Dataset entries ::

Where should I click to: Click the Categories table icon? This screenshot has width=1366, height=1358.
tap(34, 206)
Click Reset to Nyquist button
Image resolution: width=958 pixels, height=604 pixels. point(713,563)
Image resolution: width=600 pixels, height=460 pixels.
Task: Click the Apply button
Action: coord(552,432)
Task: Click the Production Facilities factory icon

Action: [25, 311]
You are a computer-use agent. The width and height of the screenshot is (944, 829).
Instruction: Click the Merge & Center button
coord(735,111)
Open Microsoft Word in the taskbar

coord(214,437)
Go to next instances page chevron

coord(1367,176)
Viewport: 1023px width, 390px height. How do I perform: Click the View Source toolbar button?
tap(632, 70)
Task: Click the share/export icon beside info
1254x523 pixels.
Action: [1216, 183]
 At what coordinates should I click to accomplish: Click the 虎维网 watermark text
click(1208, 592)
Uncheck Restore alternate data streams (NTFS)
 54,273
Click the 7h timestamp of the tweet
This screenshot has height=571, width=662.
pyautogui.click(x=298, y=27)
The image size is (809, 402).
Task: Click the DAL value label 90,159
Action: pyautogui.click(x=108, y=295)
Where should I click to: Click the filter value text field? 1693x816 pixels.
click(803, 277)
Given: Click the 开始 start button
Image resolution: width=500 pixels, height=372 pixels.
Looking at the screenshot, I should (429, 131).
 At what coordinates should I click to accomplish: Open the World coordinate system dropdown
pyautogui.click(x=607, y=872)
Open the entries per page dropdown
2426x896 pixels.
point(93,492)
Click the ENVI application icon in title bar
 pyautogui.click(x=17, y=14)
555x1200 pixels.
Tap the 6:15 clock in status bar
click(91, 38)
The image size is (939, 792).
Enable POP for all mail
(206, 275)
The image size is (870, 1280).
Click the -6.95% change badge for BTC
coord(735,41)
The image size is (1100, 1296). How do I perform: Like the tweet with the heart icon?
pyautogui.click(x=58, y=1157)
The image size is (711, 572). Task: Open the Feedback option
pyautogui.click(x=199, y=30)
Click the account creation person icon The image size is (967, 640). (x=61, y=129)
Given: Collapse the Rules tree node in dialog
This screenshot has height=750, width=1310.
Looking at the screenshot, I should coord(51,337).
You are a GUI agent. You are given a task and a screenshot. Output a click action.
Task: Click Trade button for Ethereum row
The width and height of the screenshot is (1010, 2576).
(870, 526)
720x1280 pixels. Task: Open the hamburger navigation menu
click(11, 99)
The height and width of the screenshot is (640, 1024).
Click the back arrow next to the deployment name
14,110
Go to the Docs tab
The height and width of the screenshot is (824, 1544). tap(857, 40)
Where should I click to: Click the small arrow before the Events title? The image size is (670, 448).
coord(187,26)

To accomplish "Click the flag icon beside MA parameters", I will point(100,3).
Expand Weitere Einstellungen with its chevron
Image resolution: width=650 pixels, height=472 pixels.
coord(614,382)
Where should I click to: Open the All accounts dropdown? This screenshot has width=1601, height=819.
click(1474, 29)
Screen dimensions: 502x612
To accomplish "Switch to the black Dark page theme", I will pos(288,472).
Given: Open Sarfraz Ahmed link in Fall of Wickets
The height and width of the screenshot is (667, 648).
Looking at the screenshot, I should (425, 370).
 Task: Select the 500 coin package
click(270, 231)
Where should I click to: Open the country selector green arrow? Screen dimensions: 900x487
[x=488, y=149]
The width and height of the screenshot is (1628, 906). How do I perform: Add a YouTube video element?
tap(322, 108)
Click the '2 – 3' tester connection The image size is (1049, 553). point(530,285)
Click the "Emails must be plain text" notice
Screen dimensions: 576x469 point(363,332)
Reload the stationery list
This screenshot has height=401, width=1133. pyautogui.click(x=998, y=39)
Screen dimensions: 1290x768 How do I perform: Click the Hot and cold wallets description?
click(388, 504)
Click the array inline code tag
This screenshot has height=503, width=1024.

What to do :: Everything above from the line containing "Where should I click to: Click the small" down to the line containing "Click the array inline code tag" is to be transcribed exactly, with both of those lines included and nothing else added.

Exercise answer ::
Where should I click to: Click the small arrow before the Events title? The image size is (670, 448).
coord(187,26)

To accomplish "Click the flag icon beside MA parameters", I will point(100,3).
Expand Weitere Einstellungen with its chevron
Image resolution: width=650 pixels, height=472 pixels.
coord(614,382)
Where should I click to: Open the All accounts dropdown? This screenshot has width=1601, height=819.
click(1474, 29)
Screen dimensions: 502x612
To accomplish "Switch to the black Dark page theme", I will pos(288,472).
Given: Open Sarfraz Ahmed link in Fall of Wickets
The height and width of the screenshot is (667, 648).
Looking at the screenshot, I should (425, 370).
 Task: Select the 500 coin package
click(270, 231)
Where should I click to: Open the country selector green arrow? Screen dimensions: 900x487
[x=488, y=149]
The width and height of the screenshot is (1628, 906). How do I perform: Add a YouTube video element?
tap(322, 108)
Click the '2 – 3' tester connection The image size is (1049, 553). point(530,285)
Click the "Emails must be plain text" notice
Screen dimensions: 576x469 point(363,332)
Reload the stationery list
This screenshot has height=401, width=1133. pyautogui.click(x=998, y=39)
Screen dimensions: 1290x768 How do I perform: Click the Hot and cold wallets description?
click(388, 504)
Click the array inline code tag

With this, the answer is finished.